*** Block opens ***

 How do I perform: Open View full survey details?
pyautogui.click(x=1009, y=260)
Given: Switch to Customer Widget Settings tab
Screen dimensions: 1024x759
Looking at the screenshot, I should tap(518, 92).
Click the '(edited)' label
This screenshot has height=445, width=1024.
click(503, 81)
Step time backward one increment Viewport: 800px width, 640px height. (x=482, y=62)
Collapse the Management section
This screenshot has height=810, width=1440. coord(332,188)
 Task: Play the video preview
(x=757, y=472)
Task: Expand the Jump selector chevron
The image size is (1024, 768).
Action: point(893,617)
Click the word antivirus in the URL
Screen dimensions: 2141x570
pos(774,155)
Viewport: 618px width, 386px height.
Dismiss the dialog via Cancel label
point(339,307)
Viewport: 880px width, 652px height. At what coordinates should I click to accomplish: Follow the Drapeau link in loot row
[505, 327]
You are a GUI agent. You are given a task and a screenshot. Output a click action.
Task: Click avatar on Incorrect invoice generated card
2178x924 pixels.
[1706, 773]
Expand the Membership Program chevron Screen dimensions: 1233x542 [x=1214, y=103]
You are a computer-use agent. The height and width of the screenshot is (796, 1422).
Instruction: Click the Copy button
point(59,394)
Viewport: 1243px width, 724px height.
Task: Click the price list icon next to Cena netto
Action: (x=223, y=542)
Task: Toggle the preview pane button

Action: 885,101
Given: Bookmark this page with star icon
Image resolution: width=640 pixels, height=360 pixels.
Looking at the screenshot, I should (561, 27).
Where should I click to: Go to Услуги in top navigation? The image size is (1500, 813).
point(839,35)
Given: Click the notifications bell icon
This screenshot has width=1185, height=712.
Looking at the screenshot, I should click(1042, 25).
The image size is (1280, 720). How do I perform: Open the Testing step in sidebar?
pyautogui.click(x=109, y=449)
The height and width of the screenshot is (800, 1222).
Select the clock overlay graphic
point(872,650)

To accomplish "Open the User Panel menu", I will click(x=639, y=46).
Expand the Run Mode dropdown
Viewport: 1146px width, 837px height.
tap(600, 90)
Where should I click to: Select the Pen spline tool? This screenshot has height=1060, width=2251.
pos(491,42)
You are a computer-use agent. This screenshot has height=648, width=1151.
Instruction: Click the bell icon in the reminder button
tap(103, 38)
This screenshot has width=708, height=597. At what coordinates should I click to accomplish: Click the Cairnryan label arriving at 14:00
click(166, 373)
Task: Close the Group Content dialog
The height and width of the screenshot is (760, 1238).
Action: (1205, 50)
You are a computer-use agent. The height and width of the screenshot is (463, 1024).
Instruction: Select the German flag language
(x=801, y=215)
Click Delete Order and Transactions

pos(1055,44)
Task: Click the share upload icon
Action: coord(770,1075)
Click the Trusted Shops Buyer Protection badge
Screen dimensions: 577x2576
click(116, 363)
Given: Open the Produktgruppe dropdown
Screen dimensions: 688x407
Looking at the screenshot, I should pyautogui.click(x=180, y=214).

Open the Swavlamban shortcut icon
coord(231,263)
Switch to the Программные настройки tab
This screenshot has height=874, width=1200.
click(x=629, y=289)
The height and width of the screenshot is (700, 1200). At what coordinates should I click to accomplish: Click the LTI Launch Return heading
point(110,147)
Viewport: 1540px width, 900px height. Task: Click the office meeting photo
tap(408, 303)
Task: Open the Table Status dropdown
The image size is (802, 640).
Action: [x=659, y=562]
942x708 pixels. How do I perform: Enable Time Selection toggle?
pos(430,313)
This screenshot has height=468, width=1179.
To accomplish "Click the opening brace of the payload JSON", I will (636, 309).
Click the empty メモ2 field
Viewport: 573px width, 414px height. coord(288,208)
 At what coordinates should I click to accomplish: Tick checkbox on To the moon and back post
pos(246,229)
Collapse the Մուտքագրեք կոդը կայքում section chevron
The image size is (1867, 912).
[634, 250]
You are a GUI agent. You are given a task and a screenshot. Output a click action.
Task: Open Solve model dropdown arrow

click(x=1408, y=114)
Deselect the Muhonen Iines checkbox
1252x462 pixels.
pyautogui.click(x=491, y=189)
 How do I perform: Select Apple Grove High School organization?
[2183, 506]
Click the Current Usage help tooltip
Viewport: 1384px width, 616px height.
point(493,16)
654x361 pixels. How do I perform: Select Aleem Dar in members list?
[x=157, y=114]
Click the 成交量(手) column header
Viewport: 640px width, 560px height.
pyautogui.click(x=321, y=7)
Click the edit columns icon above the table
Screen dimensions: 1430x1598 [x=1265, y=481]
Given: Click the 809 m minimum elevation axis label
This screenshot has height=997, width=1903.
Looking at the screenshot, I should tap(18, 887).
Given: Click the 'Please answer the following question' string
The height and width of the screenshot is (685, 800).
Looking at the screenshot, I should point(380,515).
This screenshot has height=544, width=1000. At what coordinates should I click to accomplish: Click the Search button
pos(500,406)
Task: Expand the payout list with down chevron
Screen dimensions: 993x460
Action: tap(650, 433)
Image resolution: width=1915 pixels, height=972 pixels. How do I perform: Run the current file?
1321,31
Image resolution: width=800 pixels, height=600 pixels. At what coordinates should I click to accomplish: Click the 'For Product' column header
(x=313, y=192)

*** Block closes ***

— WORK TO BE COMPLETED —
Print, exactly as written, each record in the listing above.

— ANSWER TO THIS EXERCISE —
 How do I perform: Open View full survey details?
pyautogui.click(x=1009, y=260)
Given: Switch to Customer Widget Settings tab
Screen dimensions: 1024x759
Looking at the screenshot, I should tap(518, 92).
Click the '(edited)' label
This screenshot has height=445, width=1024.
click(503, 81)
Step time backward one increment Viewport: 800px width, 640px height. (x=482, y=62)
Collapse the Management section
This screenshot has height=810, width=1440. coord(332,188)
 Task: Play the video preview
(x=757, y=472)
Task: Expand the Jump selector chevron
The image size is (1024, 768).
Action: point(893,617)
Click the word antivirus in the URL
Screen dimensions: 2141x570
pos(774,155)
Viewport: 618px width, 386px height.
Dismiss the dialog via Cancel label
point(339,307)
Viewport: 880px width, 652px height. At what coordinates should I click to accomplish: Follow the Drapeau link in loot row
[505, 327]
You are a GUI agent. You are given a task and a screenshot. Output a click action.
Task: Click avatar on Incorrect invoice generated card
2178x924 pixels.
[1706, 773]
Expand the Membership Program chevron Screen dimensions: 1233x542 [x=1214, y=103]
You are a computer-use agent. The height and width of the screenshot is (796, 1422).
Instruction: Click the Copy button
point(59,394)
Viewport: 1243px width, 724px height.
Task: Click the price list icon next to Cena netto
Action: (x=223, y=542)
Task: Toggle the preview pane button

Action: 885,101
Given: Bookmark this page with star icon
Image resolution: width=640 pixels, height=360 pixels.
Looking at the screenshot, I should (561, 27).
Where should I click to: Go to Услуги in top navigation? The image size is (1500, 813).
point(839,35)
Given: Click the notifications bell icon
This screenshot has width=1185, height=712.
Looking at the screenshot, I should click(1042, 25).
The image size is (1280, 720). How do I perform: Open the Testing step in sidebar?
pyautogui.click(x=109, y=449)
The height and width of the screenshot is (800, 1222).
Select the clock overlay graphic
point(872,650)

To accomplish "Open the User Panel menu", I will click(x=639, y=46).
Expand the Run Mode dropdown
Viewport: 1146px width, 837px height.
tap(600, 90)
Where should I click to: Select the Pen spline tool? This screenshot has height=1060, width=2251.
pos(491,42)
You are a computer-use agent. This screenshot has height=648, width=1151.
Instruction: Click the bell icon in the reminder button
tap(103, 38)
This screenshot has width=708, height=597. At what coordinates should I click to accomplish: Click the Cairnryan label arriving at 14:00
click(166, 373)
Task: Close the Group Content dialog
The height and width of the screenshot is (760, 1238).
Action: (1205, 50)
You are a computer-use agent. The height and width of the screenshot is (463, 1024).
Instruction: Select the German flag language
(x=801, y=215)
Click Delete Order and Transactions

pos(1055,44)
Task: Click the share upload icon
Action: coord(770,1075)
Click the Trusted Shops Buyer Protection badge
Screen dimensions: 577x2576
click(116, 363)
Given: Open the Produktgruppe dropdown
Screen dimensions: 688x407
Looking at the screenshot, I should pyautogui.click(x=180, y=214).

Open the Swavlamban shortcut icon
coord(231,263)
Switch to the Программные настройки tab
This screenshot has height=874, width=1200.
click(x=629, y=289)
The height and width of the screenshot is (700, 1200). At what coordinates should I click to accomplish: Click the LTI Launch Return heading
point(110,147)
Viewport: 1540px width, 900px height. Task: Click the office meeting photo
tap(408, 303)
Task: Open the Table Status dropdown
The image size is (802, 640).
Action: [x=659, y=562]
942x708 pixels. How do I perform: Enable Time Selection toggle?
pos(430,313)
This screenshot has height=468, width=1179.
To accomplish "Click the opening brace of the payload JSON", I will (636, 309).
Click the empty メモ2 field
Viewport: 573px width, 414px height. coord(288,208)
 At what coordinates should I click to accomplish: Tick checkbox on To the moon and back post
pos(246,229)
Collapse the Մուտքագրեք կոդը կայքում section chevron
The image size is (1867, 912).
[634, 250]
You are a GUI agent. You are given a task and a screenshot. Output a click action.
Task: Open Solve model dropdown arrow

click(x=1408, y=114)
Deselect the Muhonen Iines checkbox
1252x462 pixels.
pyautogui.click(x=491, y=189)
 How do I perform: Select Apple Grove High School organization?
[2183, 506]
Click the Current Usage help tooltip
Viewport: 1384px width, 616px height.
point(493,16)
654x361 pixels. How do I perform: Select Aleem Dar in members list?
[x=157, y=114]
Click the 成交量(手) column header
Viewport: 640px width, 560px height.
pyautogui.click(x=321, y=7)
Click the edit columns icon above the table
Screen dimensions: 1430x1598 [x=1265, y=481]
Given: Click the 809 m minimum elevation axis label
This screenshot has height=997, width=1903.
Looking at the screenshot, I should tap(18, 887).
Given: Click the 'Please answer the following question' string
The height and width of the screenshot is (685, 800).
Looking at the screenshot, I should point(380,515).
This screenshot has height=544, width=1000. At what coordinates should I click to accomplish: Click the Search button
pos(500,406)
Task: Expand the payout list with down chevron
Screen dimensions: 993x460
Action: tap(650, 433)
Image resolution: width=1915 pixels, height=972 pixels. How do I perform: Run the current file?
1321,31
Image resolution: width=800 pixels, height=600 pixels. At what coordinates should I click to accomplish: Click the 'For Product' column header
(x=313, y=192)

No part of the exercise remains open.